Given request –
Present these lines as a Markdown table with the columns Row and Line, numbering each row and leaving out any blank lines.

Rows showing where targets appear
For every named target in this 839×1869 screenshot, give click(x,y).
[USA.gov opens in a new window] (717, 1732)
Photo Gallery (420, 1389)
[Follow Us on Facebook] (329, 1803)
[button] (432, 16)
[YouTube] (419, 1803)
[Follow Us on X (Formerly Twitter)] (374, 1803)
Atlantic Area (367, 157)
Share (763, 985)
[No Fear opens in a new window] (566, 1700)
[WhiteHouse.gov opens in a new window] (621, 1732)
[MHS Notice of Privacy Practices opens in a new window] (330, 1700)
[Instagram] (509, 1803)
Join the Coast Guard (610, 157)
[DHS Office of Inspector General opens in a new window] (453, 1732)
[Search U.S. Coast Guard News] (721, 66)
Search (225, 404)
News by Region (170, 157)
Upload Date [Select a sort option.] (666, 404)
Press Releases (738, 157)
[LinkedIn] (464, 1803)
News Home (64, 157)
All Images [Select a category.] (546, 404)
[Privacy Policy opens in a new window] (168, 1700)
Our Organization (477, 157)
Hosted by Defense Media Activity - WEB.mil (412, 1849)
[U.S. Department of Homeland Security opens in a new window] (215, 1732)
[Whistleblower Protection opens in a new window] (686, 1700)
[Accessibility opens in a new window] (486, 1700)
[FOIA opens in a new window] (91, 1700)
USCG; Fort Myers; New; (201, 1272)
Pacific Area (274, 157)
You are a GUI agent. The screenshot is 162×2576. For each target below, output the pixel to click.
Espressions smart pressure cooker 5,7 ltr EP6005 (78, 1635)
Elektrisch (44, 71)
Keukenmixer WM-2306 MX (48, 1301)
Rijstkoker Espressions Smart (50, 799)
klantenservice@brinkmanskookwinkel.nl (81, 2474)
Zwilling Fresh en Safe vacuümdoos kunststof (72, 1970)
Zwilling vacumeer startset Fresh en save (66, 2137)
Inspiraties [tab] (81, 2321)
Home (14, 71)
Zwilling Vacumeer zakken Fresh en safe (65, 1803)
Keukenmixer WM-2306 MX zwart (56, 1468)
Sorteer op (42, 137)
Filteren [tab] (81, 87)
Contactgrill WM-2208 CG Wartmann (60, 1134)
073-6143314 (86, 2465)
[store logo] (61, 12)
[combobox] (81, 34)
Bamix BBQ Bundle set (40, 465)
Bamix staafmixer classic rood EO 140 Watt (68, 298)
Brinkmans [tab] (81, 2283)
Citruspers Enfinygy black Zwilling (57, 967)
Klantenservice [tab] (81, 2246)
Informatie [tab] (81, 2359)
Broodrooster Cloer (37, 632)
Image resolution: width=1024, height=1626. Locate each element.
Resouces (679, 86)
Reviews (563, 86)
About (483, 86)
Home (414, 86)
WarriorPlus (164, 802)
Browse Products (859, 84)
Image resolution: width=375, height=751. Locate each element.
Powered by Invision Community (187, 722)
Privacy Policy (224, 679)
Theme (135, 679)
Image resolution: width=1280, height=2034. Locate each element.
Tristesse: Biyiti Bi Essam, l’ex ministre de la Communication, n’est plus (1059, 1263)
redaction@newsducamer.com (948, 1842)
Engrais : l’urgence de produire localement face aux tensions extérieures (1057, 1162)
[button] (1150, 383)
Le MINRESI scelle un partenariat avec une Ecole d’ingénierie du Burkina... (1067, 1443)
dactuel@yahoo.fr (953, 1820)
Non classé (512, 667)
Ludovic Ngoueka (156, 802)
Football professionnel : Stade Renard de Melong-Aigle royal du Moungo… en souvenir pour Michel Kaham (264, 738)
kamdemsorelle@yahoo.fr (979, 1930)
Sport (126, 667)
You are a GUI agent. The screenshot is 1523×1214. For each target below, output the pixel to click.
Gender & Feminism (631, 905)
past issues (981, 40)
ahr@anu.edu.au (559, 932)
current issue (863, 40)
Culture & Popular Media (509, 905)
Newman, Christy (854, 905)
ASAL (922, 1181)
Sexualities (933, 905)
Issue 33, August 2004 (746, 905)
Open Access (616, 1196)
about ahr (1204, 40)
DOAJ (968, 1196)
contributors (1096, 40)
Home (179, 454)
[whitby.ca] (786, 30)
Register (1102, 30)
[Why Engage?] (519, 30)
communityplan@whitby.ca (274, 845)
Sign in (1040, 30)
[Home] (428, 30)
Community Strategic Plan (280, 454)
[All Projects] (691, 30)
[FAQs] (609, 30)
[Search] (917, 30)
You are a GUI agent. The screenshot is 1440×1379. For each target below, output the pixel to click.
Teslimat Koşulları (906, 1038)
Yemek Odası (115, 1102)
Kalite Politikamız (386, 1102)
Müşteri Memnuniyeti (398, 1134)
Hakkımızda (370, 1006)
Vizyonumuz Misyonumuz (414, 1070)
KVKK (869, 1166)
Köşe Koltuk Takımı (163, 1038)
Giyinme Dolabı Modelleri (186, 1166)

Solved exercise –
| Row | Line |
|---|---|
| 1 | For every named target in this 839×1869 screenshot, give click(x,y). |
| 2 | [USA.gov opens in a new window] (717, 1732) |
| 3 | Photo Gallery (420, 1389) |
| 4 | [Follow Us on Facebook] (329, 1803) |
| 5 | [button] (432, 16) |
| 6 | [YouTube] (419, 1803) |
| 7 | [Follow Us on X (Formerly Twitter)] (374, 1803) |
| 8 | Atlantic Area (367, 157) |
| 9 | Share (763, 985) |
| 10 | [No Fear opens in a new window] (566, 1700) |
| 11 | [WhiteHouse.gov opens in a new window] (621, 1732) |
| 12 | [MHS Notice of Privacy Practices opens in a new window] (330, 1700) |
| 13 | [Instagram] (509, 1803) |
| 14 | Join the Coast Guard (610, 157) |
| 15 | [DHS Office of Inspector General opens in a new window] (453, 1732) |
| 16 | [Search U.S. Coast Guard News] (721, 66) |
| 17 | Search (225, 404) |
| 18 | News by Region (170, 157) |
| 19 | Upload Date [Select a sort option.] (666, 404) |
| 20 | Press Releases (738, 157) |
| 21 | [LinkedIn] (464, 1803) |
| 22 | News Home (64, 157) |
| 23 | All Images [Select a category.] (546, 404) |
| 24 | [Privacy Policy opens in a new window] (168, 1700) |
| 25 | Our Organization (477, 157) |
| 26 | Hosted by Defense Media Activity - WEB.mil (412, 1849) |
| 27 | [U.S. Department of Homeland Security opens in a new window] (215, 1732) |
| 28 | [Whistleblower Protection opens in a new window] (686, 1700) |
| 29 | [Accessibility opens in a new window] (486, 1700) |
| 30 | [FOIA opens in a new window] (91, 1700) |
| 31 | USCG; Fort Myers; New; (201, 1272) |
| 32 | Pacific Area (274, 157) |
| 33 | You are a GUI agent. The screenshot is 162×2576. For each target below, output the pixel to click. |
| 34 | Espressions smart pressure cooker 5,7 ltr EP6005 (78, 1635) |
| 35 | Elektrisch (44, 71) |
| 36 | Keukenmixer WM-2306 MX (48, 1301) |
| 37 | Rijstkoker Espressions Smart (50, 799) |
| 38 | klantenservice@brinkmanskookwinkel.nl (81, 2474) |
| 39 | Zwilling Fresh en Safe vacuümdoos kunststof (72, 1970) |
| 40 | Zwilling vacumeer startset Fresh en save (66, 2137) |
| 41 | Inspiraties [tab] (81, 2321) |
| 42 | Home (14, 71) |
| 43 | Zwilling Vacumeer zakken Fresh en safe (65, 1803) |
| 44 | Keukenmixer WM-2306 MX zwart (56, 1468) |
| 45 | Sorteer op (42, 137) |
| 46 | Filteren [tab] (81, 87) |
| 47 | Contactgrill WM-2208 CG Wartmann (60, 1134) |
| 48 | 073-6143314 (86, 2465) |
| 49 | [store logo] (61, 12) |
| 50 | [combobox] (81, 34) |
| 51 | Bamix BBQ Bundle set (40, 465) |
| 52 | Bamix staafmixer classic rood EO 140 Watt (68, 298) |
| 53 | Brinkmans [tab] (81, 2283) |
| 54 | Citruspers Enfinygy black Zwilling (57, 967) |
| 55 | Klantenservice [tab] (81, 2246) |
| 56 | Informatie [tab] (81, 2359) |
| 57 | Broodrooster Cloer (37, 632) |
| 58 | Image resolution: width=1024, height=1626. Locate each element. |
| 59 | Resouces (679, 86) |
| 60 | Reviews (563, 86) |
| 61 | About (483, 86) |
| 62 | Home (414, 86) |
| 63 | WarriorPlus (164, 802) |
| 64 | Browse Products (859, 84) |
| 65 | Image resolution: width=375, height=751. Locate each element. |
| 66 | Powered by Invision Community (187, 722) |
| 67 | Privacy Policy (224, 679) |
| 68 | Theme (135, 679) |
| 69 | Image resolution: width=1280, height=2034. Locate each element. |
| 70 | Tristesse: Biyiti Bi Essam, l’ex ministre de la Communication, n’est plus (1059, 1263) |
| 71 | redaction@newsducamer.com (948, 1842) |
| 72 | Engrais : l’urgence de produire localement face aux tensions extérieures (1057, 1162) |
| 73 | [button] (1150, 383) |
| 74 | Le MINRESI scelle un partenariat avec une Ecole d’ingénierie du Burkina... (1067, 1443) |
| 75 | dactuel@yahoo.fr (953, 1820) |
| 76 | Non classé (512, 667) |
| 77 | Ludovic Ngoueka (156, 802) |
| 78 | Football professionnel : Stade Renard de Melong-Aigle royal du Moungo… en souvenir pour Michel Kaham (264, 738) |
| 79 | kamdemsorelle@yahoo.fr (979, 1930) |
| 80 | Sport (126, 667) |
| 81 | You are a GUI agent. The screenshot is 1523×1214. For each target below, output the pixel to click. |
| 82 | Gender & Feminism (631, 905) |
| 83 | past issues (981, 40) |
| 84 | ahr@anu.edu.au (559, 932) |
| 85 | current issue (863, 40) |
| 86 | Culture & Popular Media (509, 905) |
| 87 | Newman, Christy (854, 905) |
| 88 | ASAL (922, 1181) |
| 89 | Sexualities (933, 905) |
| 90 | Issue 33, August 2004 (746, 905) |
| 91 | Open Access (616, 1196) |
| 92 | about ahr (1204, 40) |
| 93 | DOAJ (968, 1196) |
| 94 | contributors (1096, 40) |
| 95 | Home (179, 454) |
| 96 | [whitby.ca] (786, 30) |
| 97 | Register (1102, 30) |
| 98 | [Why Engage?] (519, 30) |
| 99 | communityplan@whitby.ca (274, 845) |
| 100 | Sign in (1040, 30) |
| 101 | [Home] (428, 30) |
| 102 | Community Strategic Plan (280, 454) |
| 103 | [All Projects] (691, 30) |
| 104 | [FAQs] (609, 30) |
| 105 | [Search] (917, 30) |
| 106 | You are a GUI agent. The screenshot is 1440×1379. For each target below, output the pixel to click. |
| 107 | Teslimat Koşulları (906, 1038) |
| 108 | Yemek Odası (115, 1102) |
| 109 | Kalite Politikamız (386, 1102) |
| 110 | Müşteri Memnuniyeti (398, 1134) |
| 111 | Hakkımızda (370, 1006) |
| 112 | Vizyonumuz Misyonumuz (414, 1070) |
| 113 | KVKK (869, 1166) |
| 114 | Köşe Koltuk Takımı (163, 1038) |
| 115 | Giyinme Dolabı Modelleri (186, 1166) |